On May 28, 2026, during Celiac Disease Awareness Month, US Representatives Emanuel Cleaver and Betty McCollum introduced the Celiac Safety Act, the first federal bill that would require the FDA to treat gluten-containing grains as a major food allergen1. For the roughly 3 million Americans with celiac disease, it targets a real gap: today only wheat must be labeled as an allergen, not barley or rye. Here is what it changes, and what it does not.
What would the Celiac Safety Act do?
The bill amends the Federal Food, Drug, and Cosmetic Act “to include gluten-containing grain in the definition of a major food allergen”2. In plain terms, it does two things:
- Requires any packaged product containing wheat, barley, or rye to list “gluten-containing grains” as a major allergen, the same clear, plain-language disclosure already used for milk, eggs, peanuts, and the other major allergens.
- Provides an 18-month implementation window for the FDA and manufacturers to update labels.
It is endorsed by the Celiac Disease Foundation, the American Gastroenterological Association, and the Society for the Study of Celiac Disease1. Representative McCollum, who co-chairs the Congressional Celiac Disease Caucus, noted that the US is one of the only developed nations that does not already require gluten to be listed as a major allergen.
Why aren’t barley and rye on US allergen labels today?

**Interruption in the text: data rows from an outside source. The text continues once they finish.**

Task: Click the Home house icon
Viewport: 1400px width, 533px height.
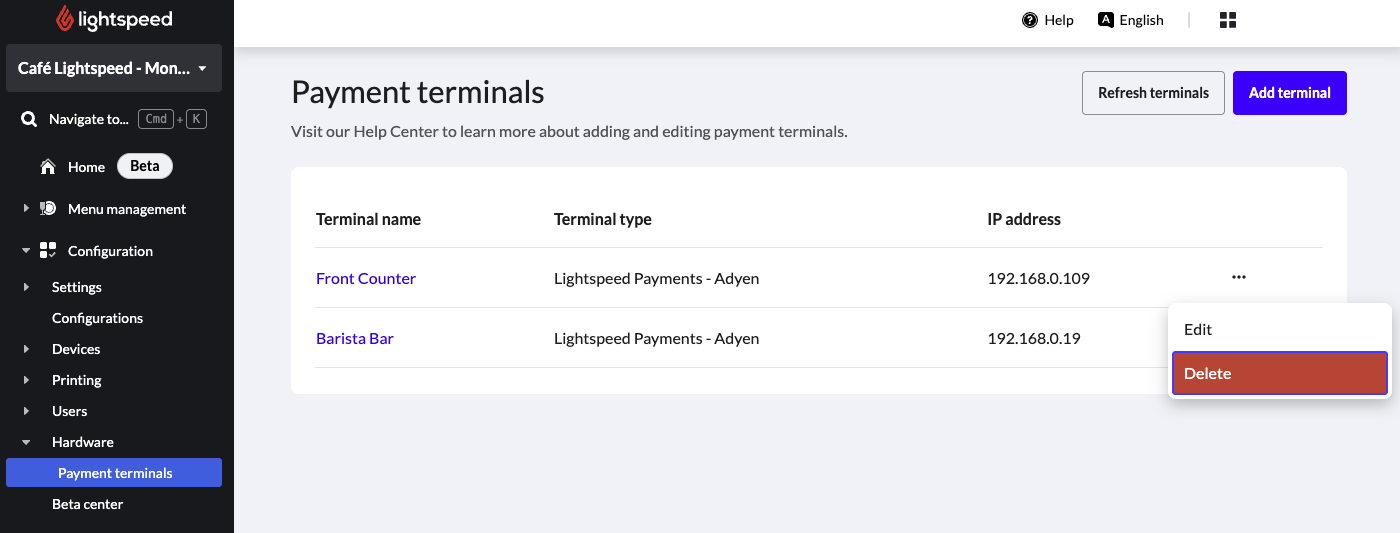Action: click(47, 167)
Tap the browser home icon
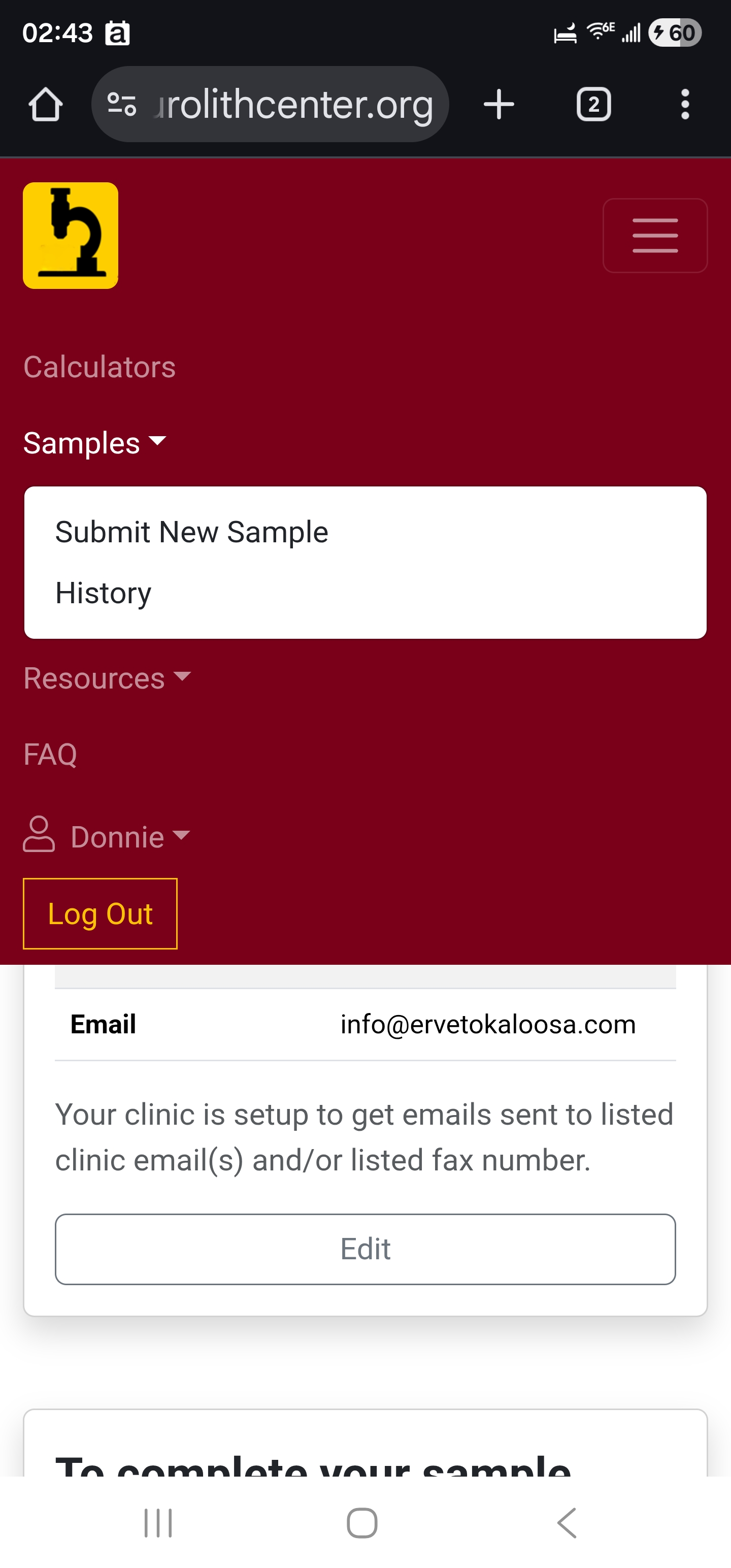 pyautogui.click(x=46, y=105)
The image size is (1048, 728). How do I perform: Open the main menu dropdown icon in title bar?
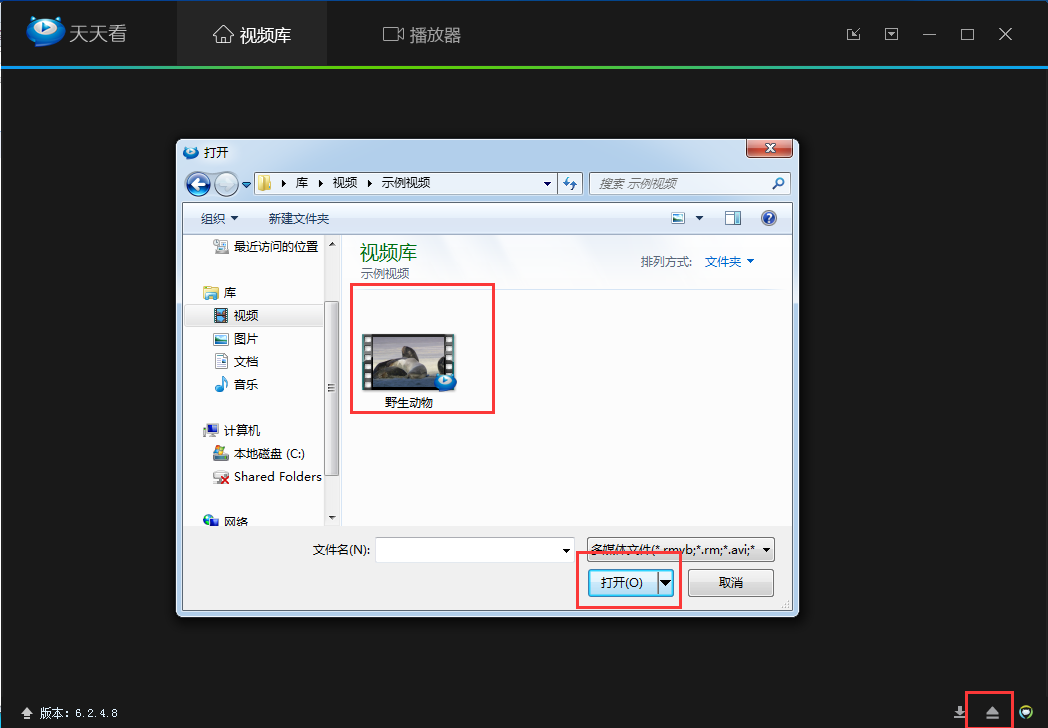(891, 34)
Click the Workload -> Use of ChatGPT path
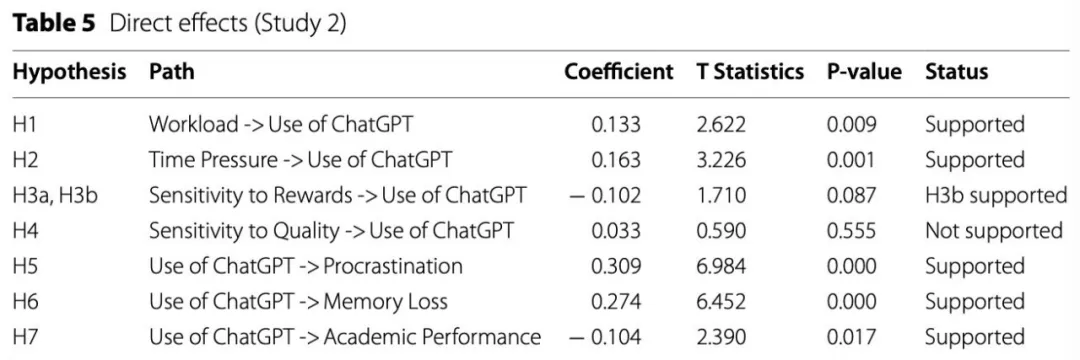 [x=282, y=125]
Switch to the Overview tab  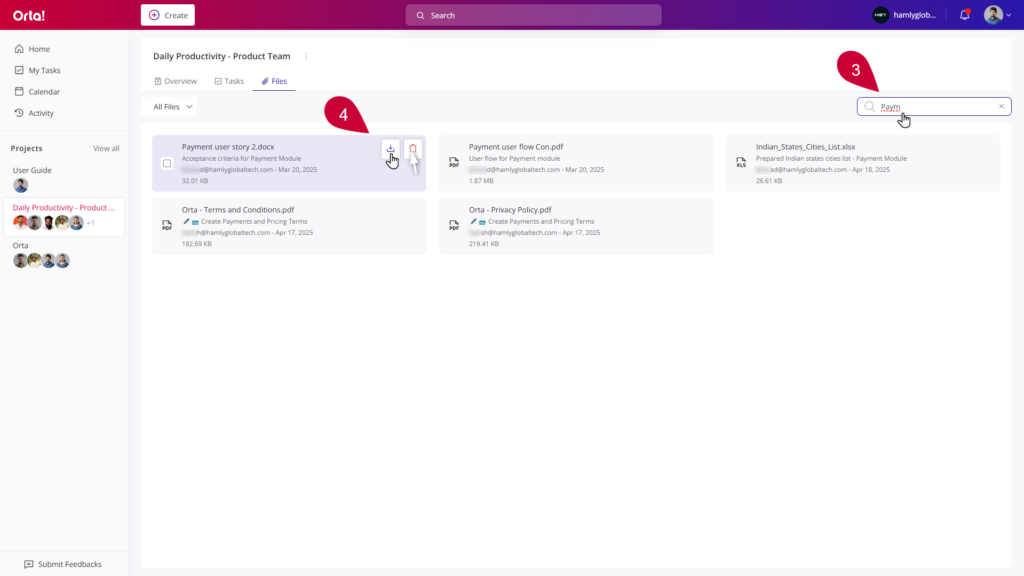point(175,81)
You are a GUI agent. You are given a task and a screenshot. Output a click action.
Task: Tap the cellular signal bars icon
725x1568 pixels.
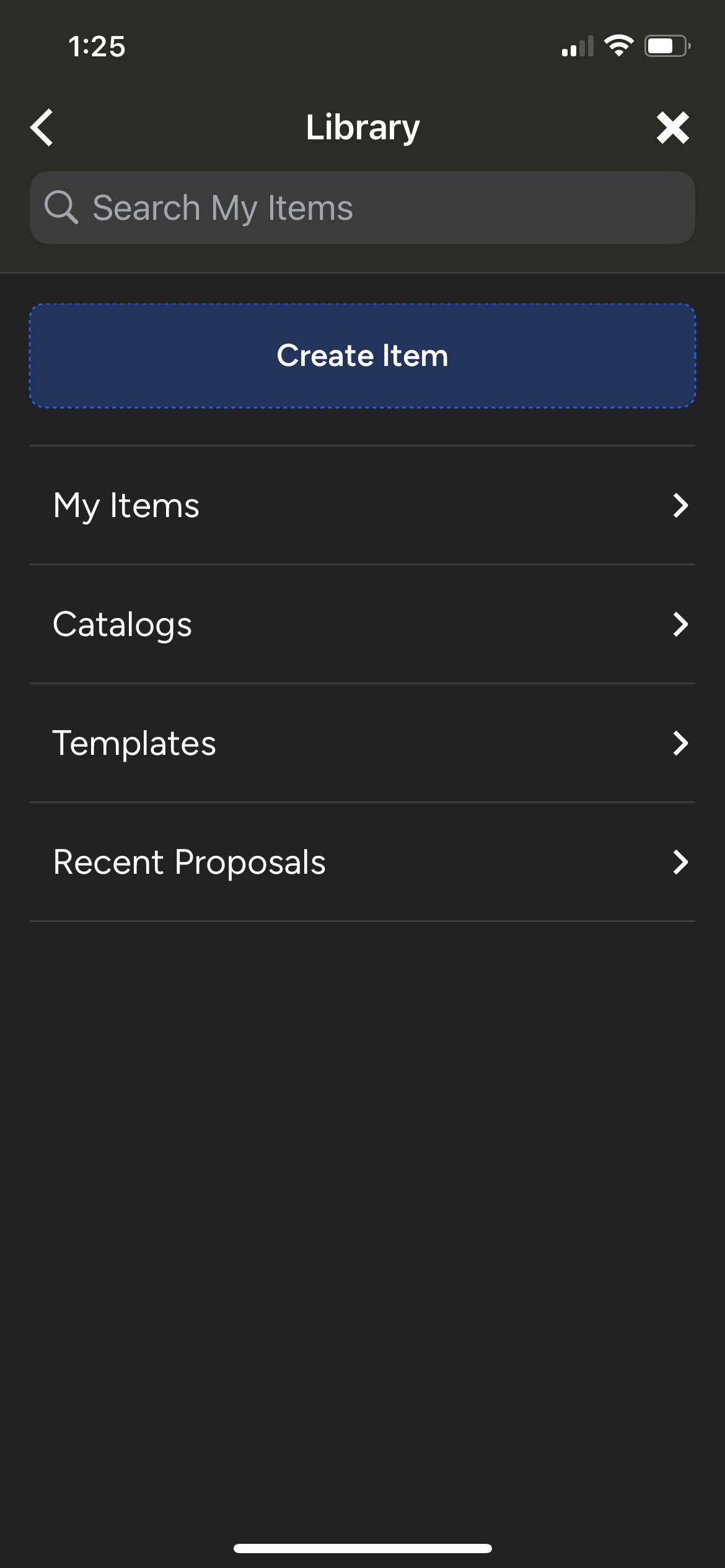[578, 46]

Gluten is a protein found in three grains: wheat, barley, and rye. US allergen law, the Food Allergen Labeling and Consumer Protection Act, requires manufacturers to call out a fixed list of major allergens. Wheat is on that list. Barley and rye are not6. That is the loophole the Celiac Safety Act is built to close: a product can contain barley malt or rye and carry no allergen warning, because the law only mandates the word “wheat.”
Separately, the FDA already lets companies label a product “gluten-free” only if it contains under 20 parts per million of gluten, but that label is voluntary5. The Celiac Safety Act addresses the opposite side of the coin: not the voluntary “gluten-free” claim, but a mandatory warning when gluten-containing grains are present. By comparison, Australia, New Zealand, Canada, the United Kingdom, and all 27 European Union member states already require gluten to be declared as a major allergen1.
Is barley gluten-free? Is rye gluten-free?
No to both. Barley and rye each contain gluten and are not safe for people with celiac disease. This matters when you read a label, because “wheat-free” is not the same as “gluten-free.” A cereal, soup, or beer can be free of wheat and still contain barley malt or rye, both of which trigger the same autoimmune response. Until labeling law changes, the safest habit is to scan the ingredient list for wheat, barley, rye, malt, and brewer’s yeast yourself, rather than relying on the allergen summary line. See our guide to hidden sources of gluten for the ingredients that catch people out.
Does the Celiac Safety Act apply to restaurants?
No, and this is the part most coverage skips. The bill amends packaged-food labeling law. It does not require a restaurant to print “gluten-containing grains” on its menu. Even if the Celiac Safety Act becomes law, ordering safely at a restaurant will still come down to the chain’s published allergen information and what you confirm with the kitchen.
That gap is exactly the problem MenuWise was built for. We read each chain’s own published allergen and nutrition data and screen individual menu items against your dietary profile, so you can see what fits before you order, no allergen line on the menu required. For the bigger picture on menu labels, see what “gluten-free” really means on a menu and our guide to gluten-free fast food.
When would it take effect, and will it pass?
It is not law yet. As of June 2026 the Celiac Safety Act has only been introduced in the House; it would need to clear committee, pass both chambers, and be signed before anything changes on a label. Most bills stall before that point, so a healthy dose of realism is warranted.
That said, the odds look better than usual for a niche health bill. There is clear international precedent, strong backing from the major celiac and gastroenterology organizations4, and regulatory momentum already moving in the same direction: in January 2026 the FDA opened a formal request for information on labeling and preventing cross-contact of gluten in packaged foods5. If the bill does pass, the 18-month window means labels would not change overnight.
What celiac diners can do right now
- Read the full ingredient list, not just the allergen summary. Watch for barley, rye, malt, malt extract, malt vinegar, and brewer’s yeast, none of which are required to trigger a wheat warning today.
- Treat “wheat-free” and “gluten-free” as different claims. Only the latter is held to the FDA’s 20 ppm standard.
- When eating out, lean on each chain’s published allergen guide and confirm preparation with staff. MenuWise scores menu items against your specific diet from that published data.
The Celiac Safety Act would not fix restaurant menus, and it is far from guaranteed to become law. But it is the first serious federal attempt to make barley and rye as visible as wheat, and that is a meaningful step for anyone who has ever been glutened by an ingredient that never had to warn them.